Start of Supplied material

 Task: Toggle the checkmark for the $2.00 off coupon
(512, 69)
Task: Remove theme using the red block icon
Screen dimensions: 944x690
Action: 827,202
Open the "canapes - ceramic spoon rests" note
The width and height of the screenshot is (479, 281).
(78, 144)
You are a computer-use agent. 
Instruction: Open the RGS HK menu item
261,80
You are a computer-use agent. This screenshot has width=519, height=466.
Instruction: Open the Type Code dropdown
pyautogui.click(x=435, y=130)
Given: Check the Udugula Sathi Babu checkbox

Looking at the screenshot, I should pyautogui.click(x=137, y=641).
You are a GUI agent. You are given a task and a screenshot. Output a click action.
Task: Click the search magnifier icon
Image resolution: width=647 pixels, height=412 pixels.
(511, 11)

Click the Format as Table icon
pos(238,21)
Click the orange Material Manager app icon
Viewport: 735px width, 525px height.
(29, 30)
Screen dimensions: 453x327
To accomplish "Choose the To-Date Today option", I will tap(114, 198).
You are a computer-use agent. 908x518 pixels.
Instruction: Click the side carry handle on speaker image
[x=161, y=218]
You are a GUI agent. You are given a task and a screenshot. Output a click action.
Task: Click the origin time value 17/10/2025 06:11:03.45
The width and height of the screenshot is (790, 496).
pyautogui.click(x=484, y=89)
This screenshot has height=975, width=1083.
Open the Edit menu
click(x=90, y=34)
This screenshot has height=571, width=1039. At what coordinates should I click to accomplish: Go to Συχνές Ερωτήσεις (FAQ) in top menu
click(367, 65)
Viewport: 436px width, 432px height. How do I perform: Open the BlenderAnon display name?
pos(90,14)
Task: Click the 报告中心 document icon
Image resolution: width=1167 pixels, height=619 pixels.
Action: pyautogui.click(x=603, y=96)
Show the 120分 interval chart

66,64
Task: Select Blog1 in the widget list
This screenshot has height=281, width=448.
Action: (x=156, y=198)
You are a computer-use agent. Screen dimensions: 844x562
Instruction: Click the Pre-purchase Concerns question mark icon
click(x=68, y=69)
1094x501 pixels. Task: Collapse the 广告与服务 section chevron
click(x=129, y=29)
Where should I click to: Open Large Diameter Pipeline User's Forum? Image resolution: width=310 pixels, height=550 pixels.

End of Supplied material

— Assignment —
Each line of the data above containing the string "agent" is to be copied.

— Result of this task —
You are a computer-use agent. 
You are a computer-use agent. This screenshot has width=519, height=466.
You are a GUI agent. You are given a task and a screenshot. Output a click action.
You are a computer-use agent. 908x518 pixels.
You are a GUI agent. You are given a task and a screenshot. Output a click action.
You are a computer-use agent. Screen dimensions: 844x562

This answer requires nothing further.